Un dinosauro sepolto in Italia riscrive la storia, la geografia e l’evoluzione dell’antica regione mediterranea.
L’Italia non è esattamente famosa per i dinosauri. Rispetto al suo eccellente patrimonio artistico e archeologico, i fossili di dinosauro sono molto rari. Non a caso, la scoperta dei primi resti isolati di questi animali, all’inizio degli anni ’90, suscitò molta eccitazione, ma subito dopo fu considerata nient’altro che un’eccezione a una regola generale. Durante il regno dei dinosauri, tra 230 e 66 milioni di anni fa, era difficile mappare il Mediterraneo antico, formato da innumerevoli piccole isole lontane da tutte le principali terre – Europa, Africa, Asia – inadatte alla conservazione Su grandi animali come i dinosauri. O così credevamo.
Ora, un nuovo studio è stato pubblicato in Rapporti scientifici Coordinati da ricercatori dell’Università di Bologna, svelano il primo sito fossile con scheletri di dinosauri multipli ed eccezionalmente completi provenienti dall’Italia: il Villaggio del Pescatore, situato nel comune di Duino-Aurisina, vicino a Trieste, nel nord-est dell’Italia.
Questi bellissimi scheletri appartengono alla specie Tethyshadros insularis È il dinosauro più grande e completo mai trovato in questo paese. Il team descrive gli scheletri di alcuni dei dinosauri più belli e belli del sito (in particolare una nuova persona di nome “Bruno”) e mette in evidenza la presenza di sette (forse undici) individui al Villaggio del Pescatore.

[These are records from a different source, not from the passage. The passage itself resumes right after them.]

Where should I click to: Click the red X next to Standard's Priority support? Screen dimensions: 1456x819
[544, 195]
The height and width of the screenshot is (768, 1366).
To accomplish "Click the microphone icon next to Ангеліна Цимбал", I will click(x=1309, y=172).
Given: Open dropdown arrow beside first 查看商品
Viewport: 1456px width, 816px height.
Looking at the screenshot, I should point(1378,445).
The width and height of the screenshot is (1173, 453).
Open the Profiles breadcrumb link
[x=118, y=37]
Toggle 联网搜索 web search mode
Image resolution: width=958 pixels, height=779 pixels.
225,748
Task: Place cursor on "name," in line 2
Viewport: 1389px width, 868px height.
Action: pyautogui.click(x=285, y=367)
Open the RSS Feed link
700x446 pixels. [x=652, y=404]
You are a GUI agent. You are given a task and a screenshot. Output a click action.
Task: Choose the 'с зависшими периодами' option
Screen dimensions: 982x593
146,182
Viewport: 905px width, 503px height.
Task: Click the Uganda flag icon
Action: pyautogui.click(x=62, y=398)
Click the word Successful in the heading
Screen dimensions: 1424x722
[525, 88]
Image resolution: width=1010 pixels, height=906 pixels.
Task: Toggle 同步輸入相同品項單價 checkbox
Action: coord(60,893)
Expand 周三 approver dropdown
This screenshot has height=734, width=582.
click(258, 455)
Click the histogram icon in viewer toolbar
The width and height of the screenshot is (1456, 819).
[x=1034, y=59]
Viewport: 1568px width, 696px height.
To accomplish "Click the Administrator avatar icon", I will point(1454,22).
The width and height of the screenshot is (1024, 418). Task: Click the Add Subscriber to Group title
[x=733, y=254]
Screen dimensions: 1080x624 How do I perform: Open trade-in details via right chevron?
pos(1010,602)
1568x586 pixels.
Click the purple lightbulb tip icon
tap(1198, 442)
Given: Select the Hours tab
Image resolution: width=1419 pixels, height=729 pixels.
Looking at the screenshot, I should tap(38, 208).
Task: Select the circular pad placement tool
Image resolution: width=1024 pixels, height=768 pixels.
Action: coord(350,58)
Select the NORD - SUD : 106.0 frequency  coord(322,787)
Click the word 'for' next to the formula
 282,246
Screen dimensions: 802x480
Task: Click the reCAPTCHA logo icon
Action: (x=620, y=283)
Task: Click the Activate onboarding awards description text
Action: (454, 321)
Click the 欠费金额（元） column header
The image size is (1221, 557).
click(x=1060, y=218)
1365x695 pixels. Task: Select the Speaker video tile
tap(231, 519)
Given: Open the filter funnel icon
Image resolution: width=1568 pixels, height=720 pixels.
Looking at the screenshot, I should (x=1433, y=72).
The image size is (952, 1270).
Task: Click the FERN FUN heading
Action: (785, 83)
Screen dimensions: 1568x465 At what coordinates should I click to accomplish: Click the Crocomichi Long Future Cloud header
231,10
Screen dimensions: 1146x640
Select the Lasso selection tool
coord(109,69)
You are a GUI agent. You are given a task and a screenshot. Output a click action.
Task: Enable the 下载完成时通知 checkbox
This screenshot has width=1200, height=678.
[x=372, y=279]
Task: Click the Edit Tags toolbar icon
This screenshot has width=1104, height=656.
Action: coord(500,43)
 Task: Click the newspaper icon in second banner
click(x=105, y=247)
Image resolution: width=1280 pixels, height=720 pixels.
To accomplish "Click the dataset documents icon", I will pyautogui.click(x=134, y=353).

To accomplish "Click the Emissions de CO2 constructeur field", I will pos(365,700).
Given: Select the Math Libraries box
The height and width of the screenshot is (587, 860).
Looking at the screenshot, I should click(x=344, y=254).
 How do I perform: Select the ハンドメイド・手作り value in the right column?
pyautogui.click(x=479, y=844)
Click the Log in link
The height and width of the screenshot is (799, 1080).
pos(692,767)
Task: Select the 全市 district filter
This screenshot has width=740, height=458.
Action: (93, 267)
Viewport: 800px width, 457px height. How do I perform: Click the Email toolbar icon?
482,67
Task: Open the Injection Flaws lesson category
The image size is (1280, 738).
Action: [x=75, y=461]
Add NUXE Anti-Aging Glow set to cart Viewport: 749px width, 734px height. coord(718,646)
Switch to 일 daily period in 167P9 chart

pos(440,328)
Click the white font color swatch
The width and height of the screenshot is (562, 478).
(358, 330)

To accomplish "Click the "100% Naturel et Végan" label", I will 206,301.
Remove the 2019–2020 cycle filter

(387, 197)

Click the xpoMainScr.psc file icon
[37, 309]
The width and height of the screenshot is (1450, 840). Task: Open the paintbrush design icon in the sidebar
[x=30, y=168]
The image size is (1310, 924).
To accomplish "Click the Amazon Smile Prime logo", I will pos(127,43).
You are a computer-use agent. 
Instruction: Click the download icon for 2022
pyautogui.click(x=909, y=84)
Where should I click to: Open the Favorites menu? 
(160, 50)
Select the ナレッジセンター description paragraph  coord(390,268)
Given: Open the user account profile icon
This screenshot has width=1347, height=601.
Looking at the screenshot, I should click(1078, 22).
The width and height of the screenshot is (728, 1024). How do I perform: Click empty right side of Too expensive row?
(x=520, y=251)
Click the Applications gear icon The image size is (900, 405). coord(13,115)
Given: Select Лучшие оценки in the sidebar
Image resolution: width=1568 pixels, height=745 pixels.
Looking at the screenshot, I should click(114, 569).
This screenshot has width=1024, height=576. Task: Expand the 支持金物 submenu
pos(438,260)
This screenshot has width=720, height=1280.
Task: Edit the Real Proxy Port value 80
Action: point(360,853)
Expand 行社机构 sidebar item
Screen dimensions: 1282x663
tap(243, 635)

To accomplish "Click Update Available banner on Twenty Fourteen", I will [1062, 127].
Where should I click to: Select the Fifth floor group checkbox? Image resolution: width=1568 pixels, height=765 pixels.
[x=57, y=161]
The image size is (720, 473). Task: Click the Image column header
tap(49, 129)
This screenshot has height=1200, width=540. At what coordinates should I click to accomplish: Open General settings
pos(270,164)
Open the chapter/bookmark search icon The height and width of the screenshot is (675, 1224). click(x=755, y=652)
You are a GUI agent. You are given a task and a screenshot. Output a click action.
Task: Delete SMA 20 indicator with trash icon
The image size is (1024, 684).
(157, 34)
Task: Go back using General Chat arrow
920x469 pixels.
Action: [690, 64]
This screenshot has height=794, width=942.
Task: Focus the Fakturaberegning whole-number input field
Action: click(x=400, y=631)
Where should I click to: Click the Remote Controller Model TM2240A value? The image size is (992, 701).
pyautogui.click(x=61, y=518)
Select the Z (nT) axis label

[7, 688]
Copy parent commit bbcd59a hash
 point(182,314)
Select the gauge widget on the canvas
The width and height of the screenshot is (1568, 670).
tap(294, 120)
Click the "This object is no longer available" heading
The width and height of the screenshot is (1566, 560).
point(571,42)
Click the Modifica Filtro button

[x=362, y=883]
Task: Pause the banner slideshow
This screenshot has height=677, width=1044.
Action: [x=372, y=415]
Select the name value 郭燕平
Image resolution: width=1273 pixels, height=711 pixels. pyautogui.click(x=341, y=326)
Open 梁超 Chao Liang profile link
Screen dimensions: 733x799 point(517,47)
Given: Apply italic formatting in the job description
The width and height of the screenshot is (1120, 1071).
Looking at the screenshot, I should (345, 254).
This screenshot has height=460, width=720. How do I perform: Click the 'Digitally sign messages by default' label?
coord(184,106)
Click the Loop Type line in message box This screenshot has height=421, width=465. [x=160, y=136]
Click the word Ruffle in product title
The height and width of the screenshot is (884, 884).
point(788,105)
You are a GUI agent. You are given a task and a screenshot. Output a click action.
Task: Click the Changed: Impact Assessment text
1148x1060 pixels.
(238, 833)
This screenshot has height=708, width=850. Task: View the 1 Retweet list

I dinosauri non sono gli unici resti fossili del sito: pesci, coccodrilli, rettili volanti e persino piccoli crostacei forniscono un’immagine vivida di un antico ecosistema senza pari in tutto il mondo. I fossili unici raccolti dal Villaggio del Pescatore di Trieste possono essere ammirati presso il Museo Civico di Storia Naturale, concesso in deposito dal Ministero della Cultura italiano.
Lo studio inoltre rivede e riscrive diverse ipotesi evolutive per spiegare l’antico contesto mediterraneo. In origine i geologi interpretarono l’area oggi conosciuta come Villaggio del Pescatore come parte di un’isola al centro di un oceano “protomediterraneo” chiamato Tetide. Ha sostenuto questa errata interpretazione che lo scheletro relativamente piccolo, il primo scheletro di dinosauro trovato nel sito (soprannominato “Antonio”), fosse in realtà una specie “nana”, un esempio della cosiddetta “base dell’isola” (miniaturizzazione evolutiva di animali ) su larga scala in un ambiente isolato a causa della scarsità di risorse).
In questo nuovo studio, il team di ricerca documenta che “Antonio” è un individuo immaturo, mentre “Bruno”, che è di dimensioni maggiori, rappresenta un individuo più anziano – e questo individuo avrebbe potuto essere ancora in crescita al momento della sua morte.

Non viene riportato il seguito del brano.